結局データは見つからなかったものの、飛行機の中での睡眠時無呼吸の危険は十分に推測できることで、研究とそれに基づく警報が必要と考えます。ついでに、私の計算した飛行機内での呼吸停止によるSpo2低下などの推定の様子を提示します。(図 3)
閉塞性睡眠時無呼吸から目覚めるメカニズム
最後に推測を書きます。閉塞性睡眠時無呼吸がブレイクするのは、平地では血液ガスの要素はあまり大きくなくて胸郭の異常運動(奇異呼吸) が中心でしょう。10秒の呼吸停止では、呼吸を刺激するレベルのハイポキセミアは起こらないはずだからです。一方高地や飛行機内で目が覚めるのは、ハイポキセミア自体でしょう。図3に示すとおり、2300m では安静呼吸でPao2は70mmHgを下回り、10秒の呼吸停止で60mmHgをしっかりと下回ります。「飛行機内で身体が休まらない」、「長距離飛行で疲れる」というのは、騒音など他の要因も大きいとしても、こうしたハイポキセミアの反復も大きな要因になりうるのではないでしょうか。
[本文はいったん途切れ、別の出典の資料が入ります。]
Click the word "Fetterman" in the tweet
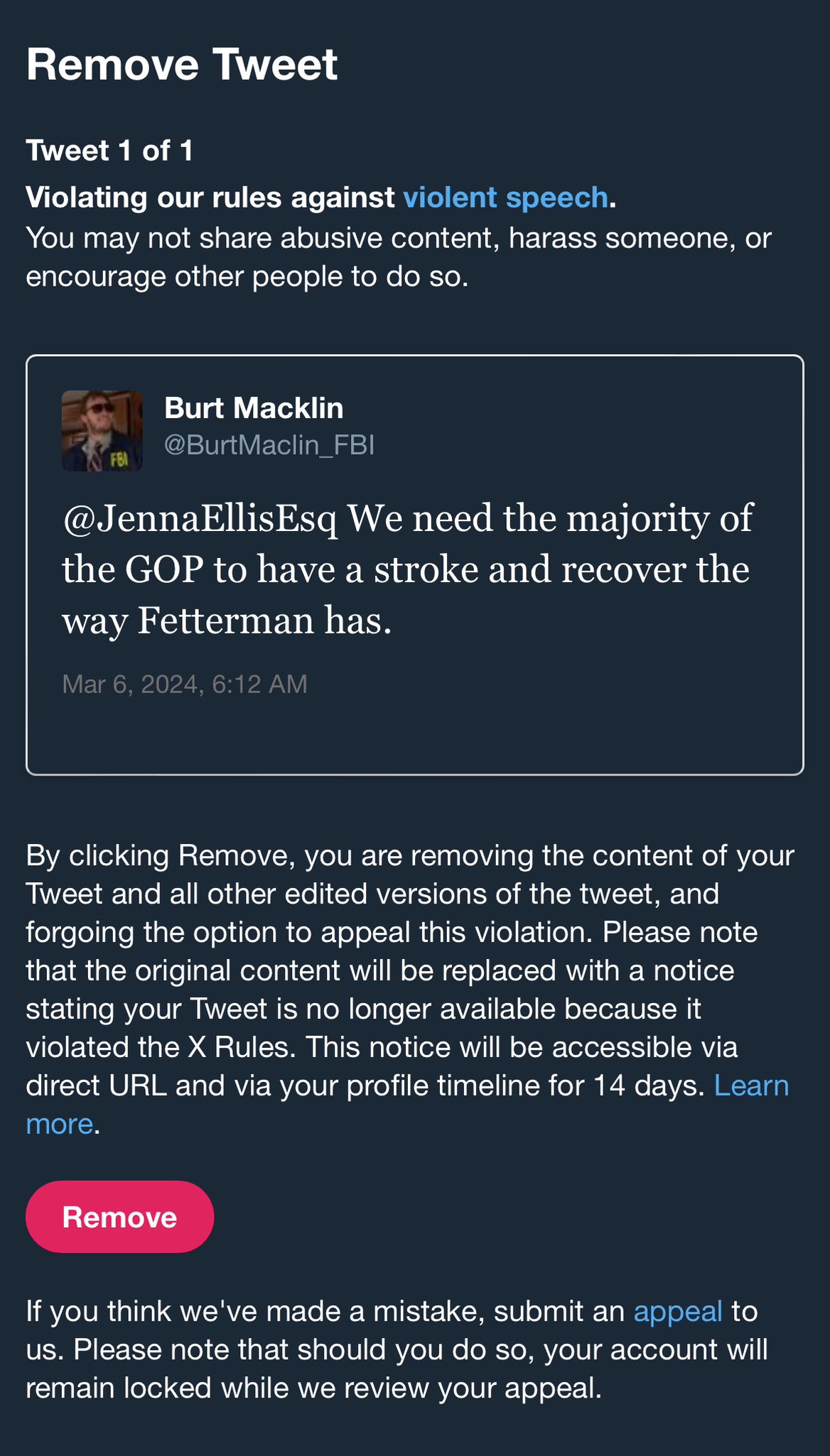Screen dimensions: 830x1456 pos(227,621)
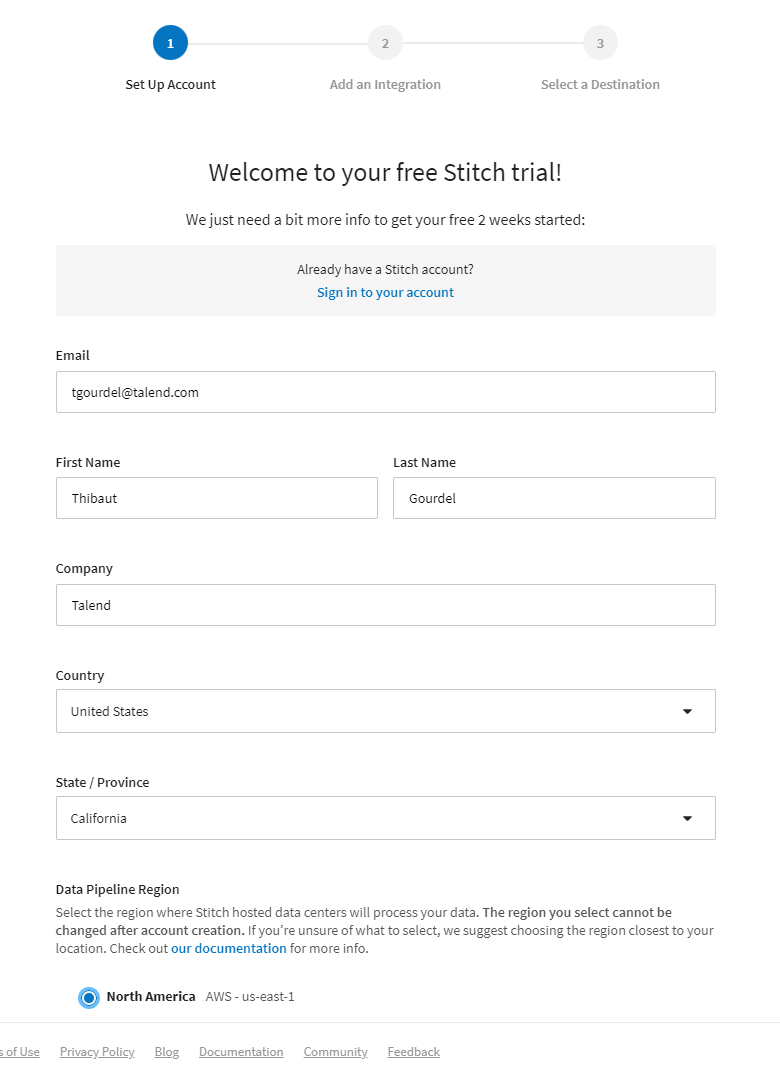Image resolution: width=780 pixels, height=1080 pixels.
Task: Click the Last Name text field
Action: coord(554,498)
飛行機内の大きな事故(死亡事故など)のうち、エコノミークラス症候群(肺塞栓)は25%程度と分析されており、残る3/4 は「他の心筋梗塞や脳血管傷害」と推測されています。ハイポキセミアが、原因の一つとして大きな役割を果しているかも知れません。
参考文献
1. Grocott MP, Martin DS, Levett DZ, McMorrow R, Windsor J, Montgomery HE; Caudwell Xtreme Everest Research Group. Arterial blood gases and oxygen content in climbers on Mount Everest. N Engl J Med. 2009 Jan 8;360(2):140-9.
図 1 ボリビアからの報告。3400mでの呼吸停止によるSpo2の低下を調査した図。著者の原図に諏訪が手を加えた。息こらえ開始から数秒後に、一度Spo2が上昇している。必ずしも普遍的ではないが、ときに見られる現象である。
図 2 仙台のグループのチベット旅行のSpo2とPaco2の値。Paco2値は諏訪が推定して書き加えたもの。
図 3 2300m の高地で機能的残気量2500ml で呼吸停止30秒間のPao2とSpo2の低下を、平地のそれと比較したもの。一部を除いて計算値。